Two movies with similar plots are produced nearly 50 years apart. The first, Grand Prix in 1966, directed by John Frankenheimer. The second, Rush in 2013, directed by Ron Howard.
When you watch these two films, if you were somehow unaware of their chronological order, you would think, Grand Prix is a movie patterned after real people and events, of course with artistic license. In reality, Grand Prix is filmed a decade earlier than the events and people portrayed in Rush.
Why the comparison? Here’s a quote in Rotten Tomatoes about the plot of Grand Prix; “There’s a few million dollars’ worth of star power and a nickel’s worth of plot in the lavish race-car melodrama Grand Prix.” Grand Prix was intended to be as true to motor-sports as possible, which it was recognized for at that time. It was prescient as well, when compared to the real life rivals, Niki Lauda & James Hunt.
Each movie tells a story in its own terms. The earlier movie, was as much a human story played by some of the best actors of the era, as well as unequalled cinematography. The theme music, although beautiful in its own right, was altered and used repeatedly, and after a while wore a hole in the story fabric.
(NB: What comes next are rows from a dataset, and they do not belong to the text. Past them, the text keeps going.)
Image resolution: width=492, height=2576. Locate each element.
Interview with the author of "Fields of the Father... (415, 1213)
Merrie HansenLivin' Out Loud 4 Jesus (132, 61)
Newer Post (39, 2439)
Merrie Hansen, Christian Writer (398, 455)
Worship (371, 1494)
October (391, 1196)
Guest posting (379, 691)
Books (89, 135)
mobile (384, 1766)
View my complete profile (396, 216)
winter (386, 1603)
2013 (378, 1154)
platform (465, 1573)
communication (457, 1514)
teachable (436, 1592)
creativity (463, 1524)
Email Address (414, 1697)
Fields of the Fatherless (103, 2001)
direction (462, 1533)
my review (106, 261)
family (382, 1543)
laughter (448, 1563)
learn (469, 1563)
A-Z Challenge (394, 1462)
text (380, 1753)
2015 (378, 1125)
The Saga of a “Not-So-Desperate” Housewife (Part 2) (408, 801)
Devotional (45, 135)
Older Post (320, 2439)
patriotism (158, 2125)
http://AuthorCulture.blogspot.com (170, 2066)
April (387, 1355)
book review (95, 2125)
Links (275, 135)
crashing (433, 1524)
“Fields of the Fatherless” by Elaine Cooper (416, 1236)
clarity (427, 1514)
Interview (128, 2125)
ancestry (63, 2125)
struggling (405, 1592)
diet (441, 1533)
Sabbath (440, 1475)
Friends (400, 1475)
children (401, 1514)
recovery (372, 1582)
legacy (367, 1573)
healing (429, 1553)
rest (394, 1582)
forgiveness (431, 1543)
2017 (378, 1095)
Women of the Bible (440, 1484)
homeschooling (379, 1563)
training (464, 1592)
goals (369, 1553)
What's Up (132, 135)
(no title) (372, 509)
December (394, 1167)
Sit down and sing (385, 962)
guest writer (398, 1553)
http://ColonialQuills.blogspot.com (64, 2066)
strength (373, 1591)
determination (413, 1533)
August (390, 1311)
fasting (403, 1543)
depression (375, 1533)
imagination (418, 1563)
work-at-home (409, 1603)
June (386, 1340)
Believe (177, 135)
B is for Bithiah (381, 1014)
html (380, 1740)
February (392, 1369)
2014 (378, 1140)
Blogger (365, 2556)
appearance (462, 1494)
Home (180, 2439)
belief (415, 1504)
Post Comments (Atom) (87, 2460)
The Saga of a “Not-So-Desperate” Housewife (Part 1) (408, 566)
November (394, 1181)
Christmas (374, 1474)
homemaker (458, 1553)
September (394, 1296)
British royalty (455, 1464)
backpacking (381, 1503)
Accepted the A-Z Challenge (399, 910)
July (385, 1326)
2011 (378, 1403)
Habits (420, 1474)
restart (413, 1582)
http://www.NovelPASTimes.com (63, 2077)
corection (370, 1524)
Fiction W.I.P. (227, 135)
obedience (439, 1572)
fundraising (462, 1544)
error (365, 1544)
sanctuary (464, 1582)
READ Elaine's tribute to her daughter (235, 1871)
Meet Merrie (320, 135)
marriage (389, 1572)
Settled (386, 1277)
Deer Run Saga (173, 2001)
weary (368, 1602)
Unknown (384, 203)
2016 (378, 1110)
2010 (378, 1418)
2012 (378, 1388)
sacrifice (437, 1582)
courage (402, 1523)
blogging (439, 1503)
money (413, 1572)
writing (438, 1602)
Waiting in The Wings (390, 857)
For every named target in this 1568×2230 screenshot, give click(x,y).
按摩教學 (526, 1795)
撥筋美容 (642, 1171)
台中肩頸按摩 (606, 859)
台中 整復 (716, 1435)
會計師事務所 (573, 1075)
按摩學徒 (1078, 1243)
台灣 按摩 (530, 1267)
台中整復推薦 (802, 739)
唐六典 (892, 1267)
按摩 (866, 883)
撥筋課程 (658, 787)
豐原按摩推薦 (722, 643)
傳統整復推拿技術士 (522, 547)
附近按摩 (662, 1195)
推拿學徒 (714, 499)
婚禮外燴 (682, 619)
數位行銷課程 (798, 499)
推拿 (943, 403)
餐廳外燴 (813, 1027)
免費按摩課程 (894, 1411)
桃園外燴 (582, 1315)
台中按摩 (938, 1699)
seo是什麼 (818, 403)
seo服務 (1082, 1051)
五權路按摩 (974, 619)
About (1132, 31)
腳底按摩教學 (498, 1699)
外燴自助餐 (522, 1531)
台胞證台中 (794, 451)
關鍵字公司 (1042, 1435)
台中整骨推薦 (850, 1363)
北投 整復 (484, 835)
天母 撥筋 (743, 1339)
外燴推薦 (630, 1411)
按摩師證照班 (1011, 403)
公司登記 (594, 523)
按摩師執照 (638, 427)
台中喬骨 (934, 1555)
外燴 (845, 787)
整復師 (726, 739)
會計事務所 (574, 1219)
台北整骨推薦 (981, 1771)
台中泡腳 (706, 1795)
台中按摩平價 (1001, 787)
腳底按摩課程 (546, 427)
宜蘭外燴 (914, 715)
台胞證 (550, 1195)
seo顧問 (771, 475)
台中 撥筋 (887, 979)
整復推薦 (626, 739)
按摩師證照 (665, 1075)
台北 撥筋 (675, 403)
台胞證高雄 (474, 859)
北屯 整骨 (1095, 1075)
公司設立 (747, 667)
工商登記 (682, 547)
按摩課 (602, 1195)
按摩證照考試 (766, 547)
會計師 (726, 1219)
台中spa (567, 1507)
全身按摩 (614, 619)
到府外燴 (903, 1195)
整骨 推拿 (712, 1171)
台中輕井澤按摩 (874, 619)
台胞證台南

Grand Prix was a movie that by today’s standards dragged, punctuated by on track racing with visuals so gorgeous, you could hug the techs & cinematographers. It’s 3 hour run time included an intermission. There’s no way contemporary movie-goers would sit still for that long. Ron Howard is a director at home with making biographies compelling. Think – Apollo 13, A Beautiful Mind, Cinderella Man. Rush is more mainstream Howard. You could almost visualize him doing a version of this without the authenticity of these two race drivers. My only criticism is he often gets lost in telling this 1976 race season without any of the cine artistry that Frankheimer applied almost 50 years before.
It’s worth seeing both of these movies. I would recommend viewing Grand Prix first, and within a reasonable time frame of each other, so you can compare.